The story behind this play is straightforward enough. Lana Turner (Laurence Bouvard), having been married four times, meets another man who calls himself John Steele, but eventually turns out to be a small-time mobster Johnny Stampanato (John Guerrasio). Steele woos her with protestations of love and feigned concern for her daughter Cheryl (Georgia Muffett). The love-affair develops; but eventually Steele/ Stampanato turns out to be an obsessive, who will neither let Turner live her own life, nor allow her to see other man. He imposes his will on her by frequent beatings. After one particularly violent confrontation at her house, Cheryl stabs him to death with a kitchen-knife. At the subsequent trial, Turner’s private life is exposed in front of the public gaze; but eventually she is cleared, as the jury return a verdict of justifiable homicide. The entire case was a cause célebre in 1957; but it was not until several years later that people knew the real truth about what happened, after Cheryl Turner went public.

 

This kind of subject-matter made for a gripping - if sometimes melodramatic - play. But Holloway was not satisfied just to re-tell past events; rather he used them to provide us with a fascinating study of obsession. If Stampanato was an obsessive in his desire to control Turner, then Turner was equally so, as she desperately sought to maintain her public image as a glamorous Hollywood star. We never got to know the ‘real’ Lana Turner; what we were given instead was a series of performances. At the Oscar ceremonies, for instance (where she lost the Best Actress award to Joanne Woodward), Turner made sure that she was seen with all the A-list Hollywood stars – and made every effort to get herself photographed with them. During the trial, Turner gave a melodramatic performance strongly reminiscent of her award-winning role in Peyton Place (1957).
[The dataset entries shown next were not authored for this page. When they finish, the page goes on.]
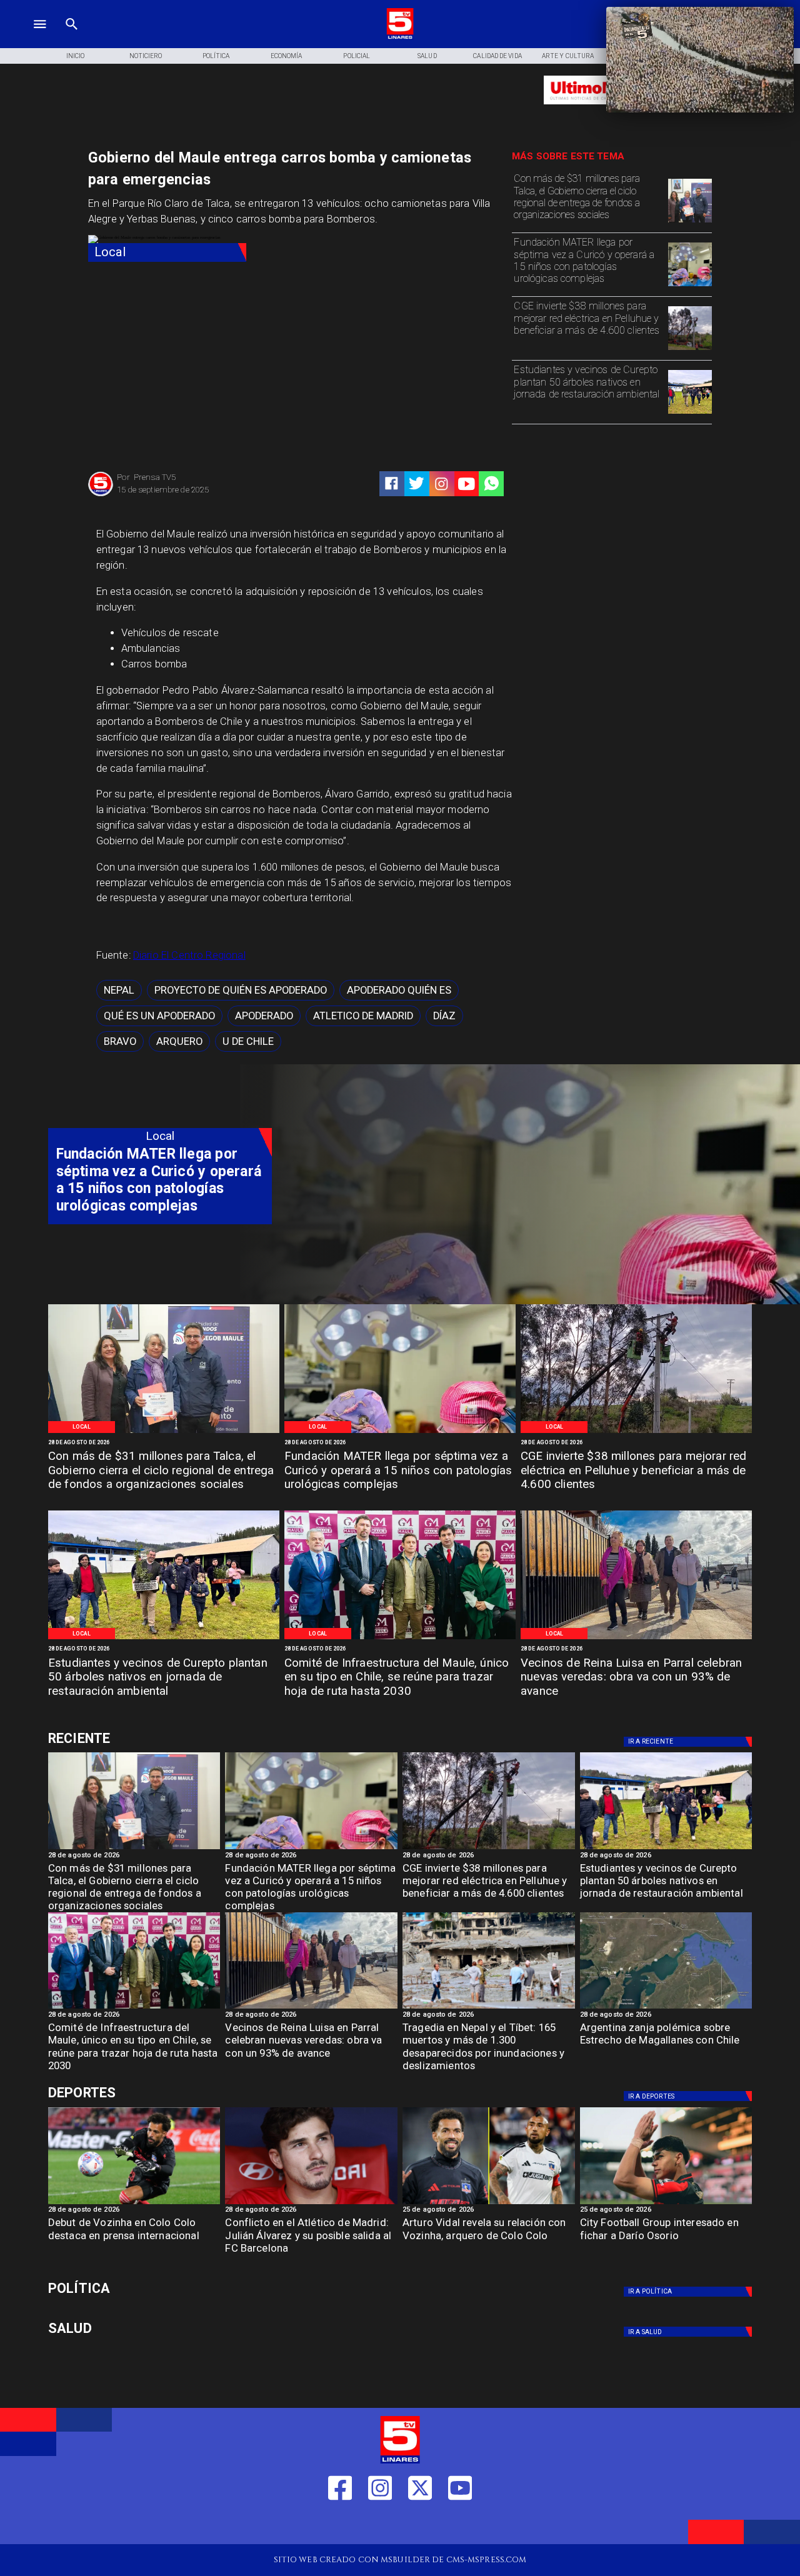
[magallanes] (666, 2008)
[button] (119, 990)
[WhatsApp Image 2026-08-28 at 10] (636, 1638)
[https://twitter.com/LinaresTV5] (420, 2525)
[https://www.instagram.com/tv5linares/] (441, 484)
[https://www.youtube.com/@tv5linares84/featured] (466, 484)
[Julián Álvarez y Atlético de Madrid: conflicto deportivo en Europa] (311, 2203)
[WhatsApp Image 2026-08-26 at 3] (690, 413)
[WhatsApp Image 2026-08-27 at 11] (690, 349)
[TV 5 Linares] (72, 37)
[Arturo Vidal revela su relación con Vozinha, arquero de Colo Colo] (488, 2203)
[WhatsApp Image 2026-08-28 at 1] (690, 222)
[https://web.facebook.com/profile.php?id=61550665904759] (340, 2525)
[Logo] (400, 37)
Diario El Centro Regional (189, 955)
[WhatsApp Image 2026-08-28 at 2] (400, 1638)
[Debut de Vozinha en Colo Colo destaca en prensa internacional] (134, 2203)
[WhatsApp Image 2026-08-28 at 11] (690, 285)
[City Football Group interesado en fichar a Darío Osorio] (666, 2203)
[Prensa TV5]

Her voice quavered as she recounted the events of that fateful night, and the suffering both she and her daughter experienced at Stampanato’s hands; and she made no effort to conceal her grief that such a terrible thing should have happened in her own house. As listeners, we were treated to another Turner performance, as she recounted to us through soliloquies the events leading up to and following the murder, making every effort to portray herself in a favourable light. As she observed at the end of the play, Hollywood made her in its own image (‘Lana Turner’ was not her real name; she was born Julia Jean Mildred Frances Turner), and it was up to her to conform to that image, whatever the cost.  If she could not achieve this, then her only solution was the whisky-bottle. Like Stampanato, she appeared to have no other life outside herself; her daughter was just there for window-dressing, to provide another photo-opportunity for the media.

 

If Turner and Stampanato were emotionally similar, then it naturally followed that they could never escape one another. Holloway was careful to stress that, in spite of the beatings, Turner could never tear herself away from him. She would always come back to him, or pay for him to visit her on a film-set (at one point, she even financed him to come to England, where she was making a film with Sean Connery). When Stampanato died, something in her died with him; in spite of her protestations that she always had a bad time with men, and that she kept making mistakes, we were well aware that she was emotionally lost. It was thus not surprising that, during the rest of her life, she should move aimlessly from marriage to marriage in a fruitless search for another Stampanato.

 

Sara Davies’s production was played a full throttle throughout; it grasped the listener’s attention and never let it go. The two central performances by Laurence Bouvard and John Guerrasio were particularly convincing; vocally speaking, the actors were very similar, which further emphasized the emotional bonds linking them. Ultimately, however, we were left feeling very sorry for Lana Turner; she might have been a sex-symbol for several decades, but she had little or no private life to speak of. Like Monroe, she was ultimately consumed by the need to conform to her (Hollywood-constructed) star image.